Behind the Magic Trick: A Plain English Guide to How AI Actually Works

Published on

The Illusion of Intelligence

If you have ever sat in the audience of a Derren Brown show, you know the feeling. You watch him do something seemingly impossible - like perfectly extract a deeply hidden thought from a random stranger's head - and your brain immediately leaps to the supernatural. It feels like actual magic. But the secret, which he freely admits, is that it isn't magic at all. It is a meticulously rehearsed combination of psychology, suggestion, statistical probability, and misdirection.

Right now, the tech industry is pulling off the exact same trick on the general public.

When you type a prompt into ChatGPT or Claude and it spits back a perfectly formatted, highly nuanced essay, it feels like there is a tiny, incredibly fast human trapped inside your screen. When you ask an AI to build a complex PowerPoint deck, and a .pptx file pops out moments later, it looks like sorcery.

But just like a stage illusion, when you break down the mechanics of a Large Language Model (LLM), the mysticism evaporates. It leaves behind something arguably more fascinating: very clever maths.

The Spicy Autocomplete

To understand how an LLM works, you have to understand what it actually is. It is not a database of facts. It is not a logical reasoning engine. At its absolute core, a standard LLM is essentially a steroid-injected version of the autocomplete function on your phone’s keyboard.

When an LLM is created (the "training" phase), it is fed an unfathomably large amount of text - essentially the entire public internet, Wikipedia, millions of books, and endless lines of code. It reads all of this data using massive clusters of powerful computers over several months.

But it isn't memorizing this text. It is building a massive, complex statistical map of how human language fits together. It learns the probability of which word (or "token") is most likely to follow the previous ones.

If I say, "The cat sat on the...", your brain likely guesses "mat." The LLM does the same thing, mathematically. It calculates that "mat" has a 95% probability of coming next, "couch" has a 4% chance, and "nuclear reactor" has a 0.0001% chance.

When you ask it a complex question, it isn't "thinking" about the answer. It is calculating the statistically most probable sequence of words that should follow your prompt, one single word at a time, at lightning speed.

Thinking Before Speaking: "Reasoning" Models

You might have recently heard the term "reasoning models" thrown around by AI companies. If a standard LLM is just spicy autocomplete, what is a reasoning model?

■ **TRY IT**: In the guide to how AI works, what probability does an LLM assign to "mat" as the word following "The cat sat on the..."? These records come from a different source than the text above.

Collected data
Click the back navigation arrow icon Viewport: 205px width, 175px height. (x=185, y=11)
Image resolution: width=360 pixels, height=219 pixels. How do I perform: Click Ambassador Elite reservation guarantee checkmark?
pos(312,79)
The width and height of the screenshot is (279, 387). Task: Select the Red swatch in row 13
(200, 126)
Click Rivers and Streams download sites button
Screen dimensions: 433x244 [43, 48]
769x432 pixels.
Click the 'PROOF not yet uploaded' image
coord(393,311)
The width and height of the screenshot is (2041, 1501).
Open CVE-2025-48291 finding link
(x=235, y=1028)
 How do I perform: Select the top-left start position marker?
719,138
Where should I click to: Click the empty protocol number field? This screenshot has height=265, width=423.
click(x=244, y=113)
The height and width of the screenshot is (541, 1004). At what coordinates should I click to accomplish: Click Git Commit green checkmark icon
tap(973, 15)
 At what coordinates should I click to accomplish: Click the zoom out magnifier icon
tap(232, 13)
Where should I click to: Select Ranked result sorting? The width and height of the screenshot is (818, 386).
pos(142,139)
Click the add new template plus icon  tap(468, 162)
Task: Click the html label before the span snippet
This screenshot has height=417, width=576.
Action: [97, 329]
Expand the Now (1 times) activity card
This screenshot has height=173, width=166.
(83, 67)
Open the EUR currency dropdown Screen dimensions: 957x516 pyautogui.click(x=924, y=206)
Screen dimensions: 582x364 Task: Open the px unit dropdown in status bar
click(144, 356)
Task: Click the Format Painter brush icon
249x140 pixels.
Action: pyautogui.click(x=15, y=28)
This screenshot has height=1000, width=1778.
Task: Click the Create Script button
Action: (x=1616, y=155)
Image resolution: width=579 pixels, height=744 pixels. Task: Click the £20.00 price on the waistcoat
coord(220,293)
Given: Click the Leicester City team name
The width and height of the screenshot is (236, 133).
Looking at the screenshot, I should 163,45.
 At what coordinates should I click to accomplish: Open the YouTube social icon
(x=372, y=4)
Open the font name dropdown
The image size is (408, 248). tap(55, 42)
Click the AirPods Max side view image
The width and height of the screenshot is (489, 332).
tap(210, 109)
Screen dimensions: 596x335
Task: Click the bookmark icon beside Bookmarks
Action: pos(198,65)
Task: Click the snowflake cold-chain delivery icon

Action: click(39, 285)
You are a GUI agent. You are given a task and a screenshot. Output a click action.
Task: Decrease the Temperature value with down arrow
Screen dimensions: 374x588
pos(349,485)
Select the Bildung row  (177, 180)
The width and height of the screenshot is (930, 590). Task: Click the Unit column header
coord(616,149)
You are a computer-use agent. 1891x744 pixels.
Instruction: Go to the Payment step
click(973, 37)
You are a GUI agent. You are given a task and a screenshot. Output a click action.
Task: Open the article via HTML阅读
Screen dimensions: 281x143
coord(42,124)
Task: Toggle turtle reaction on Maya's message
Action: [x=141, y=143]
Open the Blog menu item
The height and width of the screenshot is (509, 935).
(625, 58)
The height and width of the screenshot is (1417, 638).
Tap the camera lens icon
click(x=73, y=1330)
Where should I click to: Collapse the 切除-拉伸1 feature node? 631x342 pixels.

■ **EXERCISE SOLUTION**: 95%